● Tarefas a resolver:
(1) Responda, com base no texto sobre os refugiados da RCA em Camarões:
(a) Quantos refugiados, segundo a estimativa, estão em Garoua-Boulaï?
(b) Em que veículos as pessoas geralmente viajam?
(c) Do que os refugiados se alimentaram pelo caminho até a fronteira?
(2) Cite o texto sobre os refugiados da RCA em Camarões desde "Garoua-Boulaï é uma" até "saem de Bangui.", inclusive.
(3) Continue o texto sobre os refugiados da RCA em Camarões a partir da última frase apresentada.

Por que MSF começou a trabalhar em Camarões?
Milhares de pessoas da RCA fugiram para Camarões e países vizinhos após os confrontos que tiveram início em dezembro de 2013 entre grupos anti-Balaka e ex-Seleka. Há três principais pontos de passagem entre a RCA e Camarões: Ngaoui, na região de Adamaoua, Garoua-Bouläi e Kantzou, no leste do país.

Garoua-Boulaï é uma cidade fronteiriça na principal estrada que liga Camarões e a capital da RCA, Bangui, e é ponto de abastecimento dos caminhões que passam por ali. Alguns refugiados estão vindo de regiões fronteiriças, mas alguns saem de Bangui.

As pessoas, geralmente, viajam em picapes e caminhões. Quando chegam aqui, ficam entre a população local de Garoua-Boulaï. É difícil saber o número exato da população de refugiados porque estamos em contexto urbano. No momento, estima-se que 4.500 refugiados estejam em Garoua-Boulaï e cerca de 10 mil estejam em outro campo transitório em Méganga. Outros grandes aglomerados de pessoas estão espalhados por diversas localidades. Estamos prevendo um influxo significativo de refugiados nos próximos dias.

Em que condições os refugiados chegam a Garoua-Boulaï?
Eles chegam com pouquíssimos pertences. A maioria deixou o país apenas com a roupa do corpo. Alguns estão saudáveis, mas muito cansados. Eles andaram quilômetros até alcançar a fronteira com Camarões e se alimentaram do que puderam encontrar pelo caminho, como folhas e raízes. As pessoas que vemos aqui estão muito fracas física e mentalmente, além de estarem traumatizadas. Algumas vezes, os pacientes começam a chorar durante as consultas médicas.

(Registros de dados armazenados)
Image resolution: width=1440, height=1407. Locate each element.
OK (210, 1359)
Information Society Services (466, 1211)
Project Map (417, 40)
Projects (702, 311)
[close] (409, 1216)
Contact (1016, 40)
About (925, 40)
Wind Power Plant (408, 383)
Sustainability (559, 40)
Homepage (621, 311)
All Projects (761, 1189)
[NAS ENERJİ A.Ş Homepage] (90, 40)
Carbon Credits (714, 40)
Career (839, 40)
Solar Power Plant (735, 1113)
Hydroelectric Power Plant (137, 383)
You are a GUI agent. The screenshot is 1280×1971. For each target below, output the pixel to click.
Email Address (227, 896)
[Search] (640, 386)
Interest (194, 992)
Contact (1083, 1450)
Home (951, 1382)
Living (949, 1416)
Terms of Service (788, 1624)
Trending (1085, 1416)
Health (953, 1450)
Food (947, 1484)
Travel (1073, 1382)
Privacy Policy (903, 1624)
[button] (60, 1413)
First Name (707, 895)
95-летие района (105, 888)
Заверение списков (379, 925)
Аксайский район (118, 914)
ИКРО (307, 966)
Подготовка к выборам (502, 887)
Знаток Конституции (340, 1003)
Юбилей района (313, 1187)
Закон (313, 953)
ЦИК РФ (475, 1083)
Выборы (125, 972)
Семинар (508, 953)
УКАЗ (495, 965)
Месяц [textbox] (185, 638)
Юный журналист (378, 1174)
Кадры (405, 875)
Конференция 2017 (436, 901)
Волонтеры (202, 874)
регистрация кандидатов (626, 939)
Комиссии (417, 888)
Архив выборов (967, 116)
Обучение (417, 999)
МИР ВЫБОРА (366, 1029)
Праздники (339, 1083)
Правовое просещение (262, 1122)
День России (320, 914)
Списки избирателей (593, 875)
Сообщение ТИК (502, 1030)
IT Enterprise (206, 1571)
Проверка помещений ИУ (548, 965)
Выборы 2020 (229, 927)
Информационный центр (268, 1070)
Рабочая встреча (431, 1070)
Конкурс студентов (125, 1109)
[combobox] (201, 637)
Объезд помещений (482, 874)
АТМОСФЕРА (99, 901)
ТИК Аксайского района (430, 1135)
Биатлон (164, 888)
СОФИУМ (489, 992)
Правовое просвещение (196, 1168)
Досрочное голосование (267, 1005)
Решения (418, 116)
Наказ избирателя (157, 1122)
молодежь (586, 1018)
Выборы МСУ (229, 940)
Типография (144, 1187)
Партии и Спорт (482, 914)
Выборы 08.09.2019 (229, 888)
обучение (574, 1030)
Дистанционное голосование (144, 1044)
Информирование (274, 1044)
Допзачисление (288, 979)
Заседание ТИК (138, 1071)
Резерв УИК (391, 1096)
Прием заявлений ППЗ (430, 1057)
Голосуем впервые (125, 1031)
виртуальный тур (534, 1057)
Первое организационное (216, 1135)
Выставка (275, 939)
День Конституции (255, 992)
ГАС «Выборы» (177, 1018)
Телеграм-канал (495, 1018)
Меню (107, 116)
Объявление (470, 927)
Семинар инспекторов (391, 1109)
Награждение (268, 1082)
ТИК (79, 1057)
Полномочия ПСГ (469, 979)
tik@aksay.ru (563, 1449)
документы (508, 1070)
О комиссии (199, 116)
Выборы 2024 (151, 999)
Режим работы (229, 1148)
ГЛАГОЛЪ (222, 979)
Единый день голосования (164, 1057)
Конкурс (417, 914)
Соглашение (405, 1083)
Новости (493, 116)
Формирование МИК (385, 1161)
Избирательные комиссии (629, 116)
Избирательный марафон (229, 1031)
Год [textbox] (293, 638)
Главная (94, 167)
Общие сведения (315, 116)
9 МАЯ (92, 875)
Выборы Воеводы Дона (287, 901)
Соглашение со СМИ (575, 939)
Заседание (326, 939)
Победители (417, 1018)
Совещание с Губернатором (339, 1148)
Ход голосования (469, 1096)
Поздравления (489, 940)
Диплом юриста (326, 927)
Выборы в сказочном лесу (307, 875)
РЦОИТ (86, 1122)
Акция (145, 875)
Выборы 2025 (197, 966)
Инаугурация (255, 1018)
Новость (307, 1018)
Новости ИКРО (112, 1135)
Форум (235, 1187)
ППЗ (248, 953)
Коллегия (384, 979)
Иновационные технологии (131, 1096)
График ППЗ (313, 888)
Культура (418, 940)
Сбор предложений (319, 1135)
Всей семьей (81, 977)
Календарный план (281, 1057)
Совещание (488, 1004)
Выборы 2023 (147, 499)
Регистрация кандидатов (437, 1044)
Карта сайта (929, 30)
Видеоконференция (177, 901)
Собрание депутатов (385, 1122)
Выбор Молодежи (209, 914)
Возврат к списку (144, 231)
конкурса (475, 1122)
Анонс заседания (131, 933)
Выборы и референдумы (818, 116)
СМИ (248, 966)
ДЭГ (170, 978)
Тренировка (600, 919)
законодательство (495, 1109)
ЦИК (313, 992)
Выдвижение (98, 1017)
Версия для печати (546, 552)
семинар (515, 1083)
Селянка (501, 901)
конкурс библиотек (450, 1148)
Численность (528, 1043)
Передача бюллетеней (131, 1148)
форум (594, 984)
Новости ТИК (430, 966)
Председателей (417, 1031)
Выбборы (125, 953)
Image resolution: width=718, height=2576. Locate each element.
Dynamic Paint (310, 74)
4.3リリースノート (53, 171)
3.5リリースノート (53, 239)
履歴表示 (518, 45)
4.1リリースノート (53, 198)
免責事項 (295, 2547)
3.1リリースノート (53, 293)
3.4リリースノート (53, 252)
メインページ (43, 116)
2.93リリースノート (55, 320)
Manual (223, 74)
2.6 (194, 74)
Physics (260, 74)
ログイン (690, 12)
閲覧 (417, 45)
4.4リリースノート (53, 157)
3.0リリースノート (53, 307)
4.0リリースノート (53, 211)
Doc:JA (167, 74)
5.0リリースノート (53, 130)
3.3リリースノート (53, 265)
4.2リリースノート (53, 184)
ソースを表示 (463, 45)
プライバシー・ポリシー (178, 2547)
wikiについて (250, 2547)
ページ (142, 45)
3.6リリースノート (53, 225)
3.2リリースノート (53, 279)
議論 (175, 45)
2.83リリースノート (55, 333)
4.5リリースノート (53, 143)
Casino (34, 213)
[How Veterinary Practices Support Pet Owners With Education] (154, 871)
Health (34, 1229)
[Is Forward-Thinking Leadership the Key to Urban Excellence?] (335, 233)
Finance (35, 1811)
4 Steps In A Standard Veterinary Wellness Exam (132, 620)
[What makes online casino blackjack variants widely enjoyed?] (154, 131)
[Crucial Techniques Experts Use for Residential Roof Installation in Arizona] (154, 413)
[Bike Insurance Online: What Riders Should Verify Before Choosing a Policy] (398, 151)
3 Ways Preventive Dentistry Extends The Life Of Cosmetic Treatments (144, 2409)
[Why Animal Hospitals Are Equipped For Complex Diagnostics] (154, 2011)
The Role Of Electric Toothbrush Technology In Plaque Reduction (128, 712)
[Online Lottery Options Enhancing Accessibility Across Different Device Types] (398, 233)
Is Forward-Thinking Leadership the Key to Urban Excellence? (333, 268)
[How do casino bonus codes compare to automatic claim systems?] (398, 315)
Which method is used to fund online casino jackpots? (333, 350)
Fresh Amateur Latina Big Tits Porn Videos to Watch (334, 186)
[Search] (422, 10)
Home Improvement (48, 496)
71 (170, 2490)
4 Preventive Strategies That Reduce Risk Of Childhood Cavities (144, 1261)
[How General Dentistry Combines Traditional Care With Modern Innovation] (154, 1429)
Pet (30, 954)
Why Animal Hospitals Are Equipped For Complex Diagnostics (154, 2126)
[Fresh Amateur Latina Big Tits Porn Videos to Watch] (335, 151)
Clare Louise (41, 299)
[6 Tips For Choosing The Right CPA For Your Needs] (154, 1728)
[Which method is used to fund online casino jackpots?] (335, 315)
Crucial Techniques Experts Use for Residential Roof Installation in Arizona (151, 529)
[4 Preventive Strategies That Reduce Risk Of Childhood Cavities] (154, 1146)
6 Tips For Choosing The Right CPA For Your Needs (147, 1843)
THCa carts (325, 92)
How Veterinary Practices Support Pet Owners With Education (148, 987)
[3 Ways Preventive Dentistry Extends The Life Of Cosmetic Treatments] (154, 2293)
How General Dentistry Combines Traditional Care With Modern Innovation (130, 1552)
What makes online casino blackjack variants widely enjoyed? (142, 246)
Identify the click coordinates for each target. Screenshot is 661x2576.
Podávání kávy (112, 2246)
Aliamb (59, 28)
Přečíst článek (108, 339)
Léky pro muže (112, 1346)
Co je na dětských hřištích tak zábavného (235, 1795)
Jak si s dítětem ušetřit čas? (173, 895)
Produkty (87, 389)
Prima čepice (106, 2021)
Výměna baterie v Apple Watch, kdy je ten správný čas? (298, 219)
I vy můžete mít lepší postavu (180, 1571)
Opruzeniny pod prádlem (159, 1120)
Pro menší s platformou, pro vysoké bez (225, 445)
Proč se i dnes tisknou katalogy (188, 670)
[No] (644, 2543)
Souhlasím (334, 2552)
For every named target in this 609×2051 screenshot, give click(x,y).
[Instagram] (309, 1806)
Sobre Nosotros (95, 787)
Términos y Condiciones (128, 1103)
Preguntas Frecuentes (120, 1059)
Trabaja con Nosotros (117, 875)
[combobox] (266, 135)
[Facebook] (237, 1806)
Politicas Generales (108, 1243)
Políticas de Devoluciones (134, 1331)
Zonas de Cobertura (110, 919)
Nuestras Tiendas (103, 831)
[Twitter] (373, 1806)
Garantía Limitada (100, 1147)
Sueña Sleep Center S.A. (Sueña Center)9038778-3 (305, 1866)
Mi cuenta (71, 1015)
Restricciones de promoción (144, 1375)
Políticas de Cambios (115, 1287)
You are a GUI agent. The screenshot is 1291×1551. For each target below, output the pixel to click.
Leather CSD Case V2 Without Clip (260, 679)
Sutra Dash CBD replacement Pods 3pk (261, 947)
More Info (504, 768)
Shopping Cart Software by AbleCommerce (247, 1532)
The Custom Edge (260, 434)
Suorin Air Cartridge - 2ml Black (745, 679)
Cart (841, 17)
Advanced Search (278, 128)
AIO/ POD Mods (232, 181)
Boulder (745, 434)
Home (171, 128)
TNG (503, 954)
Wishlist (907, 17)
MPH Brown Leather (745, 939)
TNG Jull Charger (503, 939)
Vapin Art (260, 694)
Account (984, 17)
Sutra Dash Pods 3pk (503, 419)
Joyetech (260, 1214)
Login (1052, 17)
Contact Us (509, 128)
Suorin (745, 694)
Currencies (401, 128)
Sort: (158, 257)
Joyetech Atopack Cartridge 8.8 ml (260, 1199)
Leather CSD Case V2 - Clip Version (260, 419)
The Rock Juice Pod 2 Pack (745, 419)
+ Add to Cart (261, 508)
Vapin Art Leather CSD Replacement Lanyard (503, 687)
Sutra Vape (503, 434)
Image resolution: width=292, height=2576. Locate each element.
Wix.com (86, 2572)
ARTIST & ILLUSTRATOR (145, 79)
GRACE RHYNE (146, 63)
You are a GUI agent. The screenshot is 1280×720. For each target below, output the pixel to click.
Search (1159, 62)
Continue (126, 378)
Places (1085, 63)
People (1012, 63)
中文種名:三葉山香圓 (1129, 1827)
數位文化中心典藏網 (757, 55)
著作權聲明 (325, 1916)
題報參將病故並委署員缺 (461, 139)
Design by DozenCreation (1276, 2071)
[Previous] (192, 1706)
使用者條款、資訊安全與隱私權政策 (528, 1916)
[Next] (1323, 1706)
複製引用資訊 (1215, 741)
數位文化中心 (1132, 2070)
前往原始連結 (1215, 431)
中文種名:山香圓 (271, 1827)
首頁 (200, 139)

● Respostas por tarefa:
(1)
(a) Cerca de 4.500 refugiados.
(b) Em picapes e caminhões.
(c) Do que puderam encontrar pelo caminho, como folhas e raízes.

(2)
Garoua-Boulaï é uma cidade fronteiriça na principal estrada que liga Camarões e a capital da RCA, Bangui, e é ponto de abastecimento dos caminhões que passam por ali. Alguns refugiados estão vindo de regiões fronteiriças, mas alguns saem de Bangui.

(3)
Recebemos dois casos de ferimentos à bala, que encaminhamos para outros hospitais. Alguns refugiados nos contaram que homens armados atiraram pedras em seus comboios. Tudo isso contribui para o trauma. Um dos refugiados nos contou que ele quase foi morto quando homens armados invadiram sua casa após matarem seu vizinho. Ele se escondeu no mato onde encontrou outros refugiados antes de entrar nos caminhões da Missão Internacional de Apoio à República Centro-Africana (MISCA). O mesmo homem escapou da morte pela segunda vez quando o caminhão em que estava viajando foi atacado. Graças ao motorista que pagou por sua soltura, ele pôde chegar em segurança a Camarões. Seu vilarejo inteiro, próximo a Baoro, foi incendiado e a maioria dos habitantes foi morta.

Quais atividades médicas estão sendo conduzidas por MSF?
Estamos, agora, concentrando esforços na oferta de cuidados de saúde primária aos refugiados. Em uma semana, nossas equipes realizaram 900 consultas. Estamos atendendo muitos casos de malária entre crianças, bem como de infecções respiratórias.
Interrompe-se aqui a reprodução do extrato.